Ela menciona informações que contribuem para analisar o processo eleitoral como um todo. Cita, por exemplo, como os TREs (Tribunais Regionais Eleitorais) avaliaram fraudes por não cumprimento de cotas, e que apenas 32% são relatoras. Também lembra que de 1.657 processos de fraudes, apenas 11 referem-se a violência política de gênero.

Uma das vertentes do projeto foi a análise de notícias sobre violência política de gênero em 12 sites de jornalismo, entre os mais acessados e de espectro variado. De 2.075, foram 175 notícias sobre essa questão.

"Quanto mais perto do pleito, maior a ocorrência.

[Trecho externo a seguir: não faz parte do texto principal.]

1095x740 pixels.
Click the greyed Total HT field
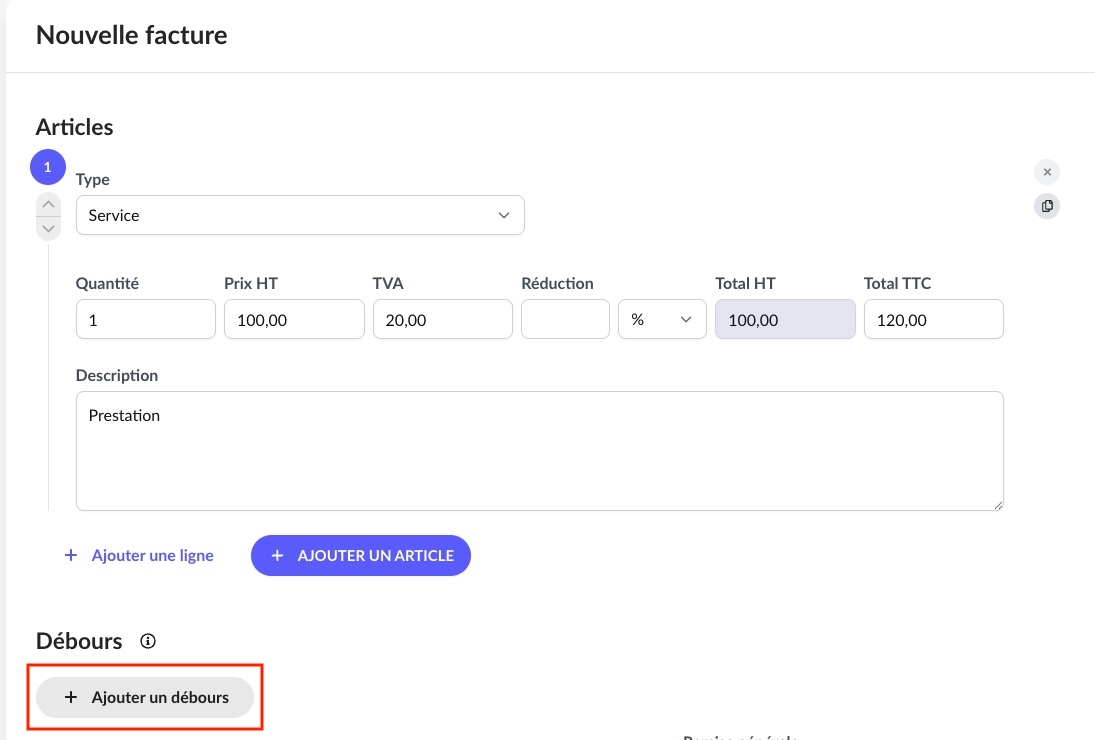[x=785, y=319]

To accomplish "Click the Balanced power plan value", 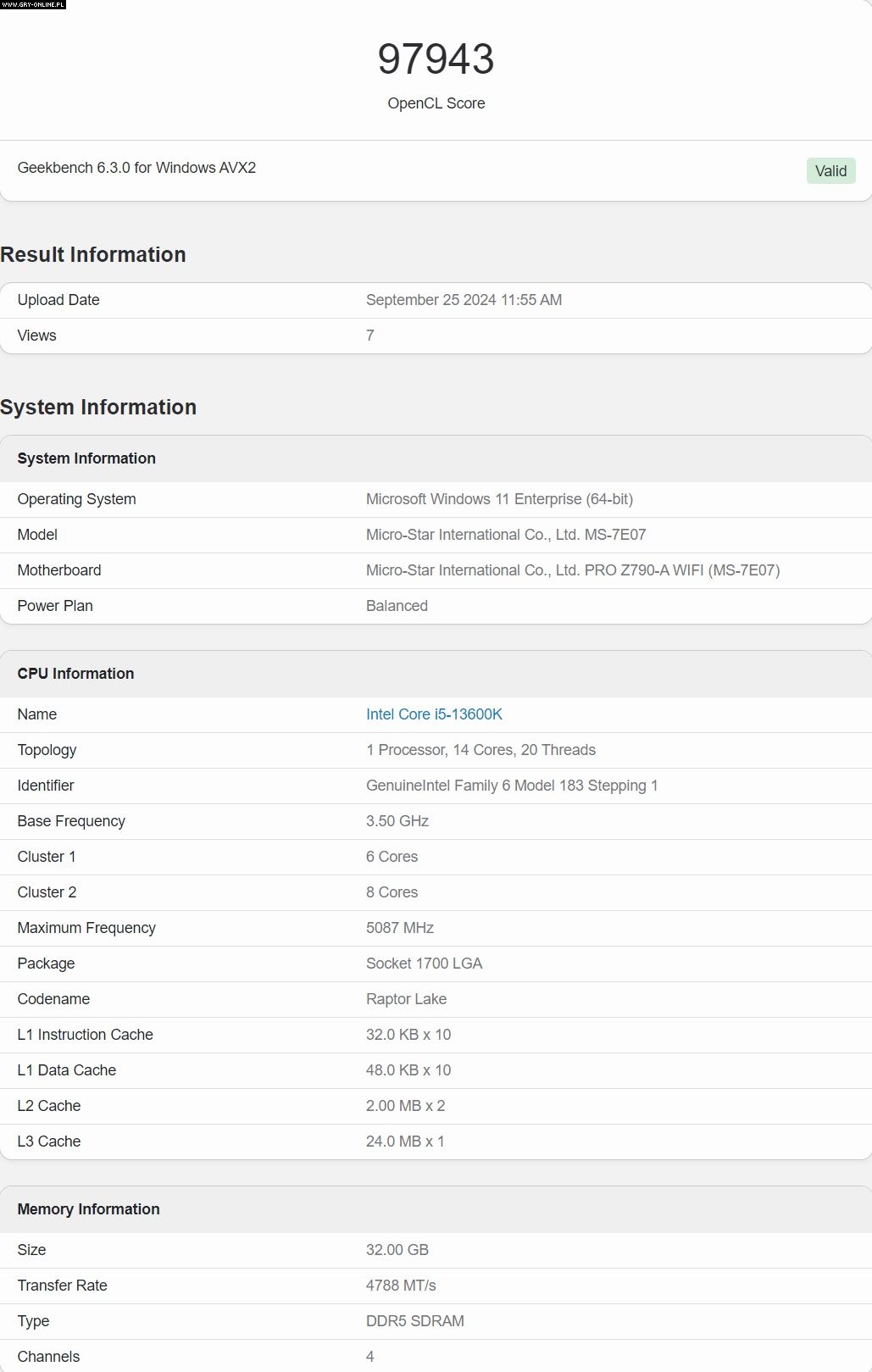I will click(x=397, y=606).
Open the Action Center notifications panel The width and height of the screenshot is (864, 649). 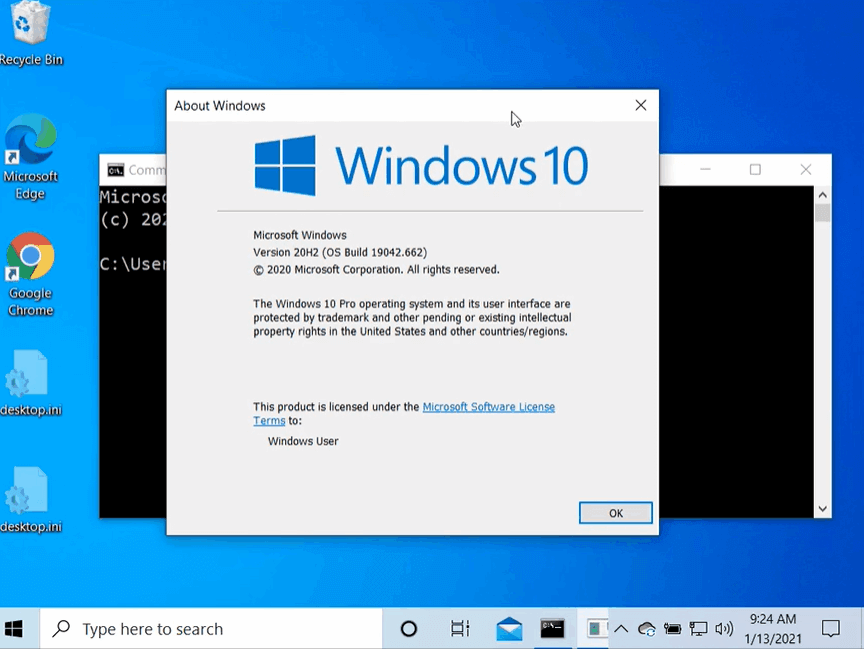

A violência política de gênero vai se intensificando à medida que a campanha avança: psicológica e simbólica, 69%; econômica, 13%, física, 10%, e inclui feminicídio e tentativa de feminicídio", comenta Angelita.

O método inédito do estudo incluiu, além do monitoramento em tempo real da propaganda eleitoral gratuita em 2024, a criação do Índice de Equilíbrio de Gênero (IEG). O novo índice demonstrou que, entre 2020 e 2024, as eleições municipais registraram um crescimento modesto na participação feminina.

As mulheres passaram de 34,6% para 35,3% do total de candidaturas a vereadoras. A taxa de sucesso para elas aumentou de 5,5% para 7,2%. No entanto, os homens mantiveram vantagem expressiva, com taxas de sucesso de 15,2% (2020) e 17,6% (2024).

O IEG confirmou que, em 2024, nenhum estado brasileiro alcançou equilíbrio na representação política feminina. O Rio de Janeiro apresentou o pior IEG entre as candidatas (-0,35) e entre as eleitas (-0,82), enquanto o Amazonas teve o melhor desempenho entre as candidatas, ainda assim negativo (-0,21).

Em relação ao número de candidatos em geral e dos eleitos, homens e mulheres, tanto em 2020 quanto em 2024, o menor índice de desigualdade foi no Piauí e o pior no Rio de Janeiro. Goiás aparece na 18ª posição quanto ao número de eleitas.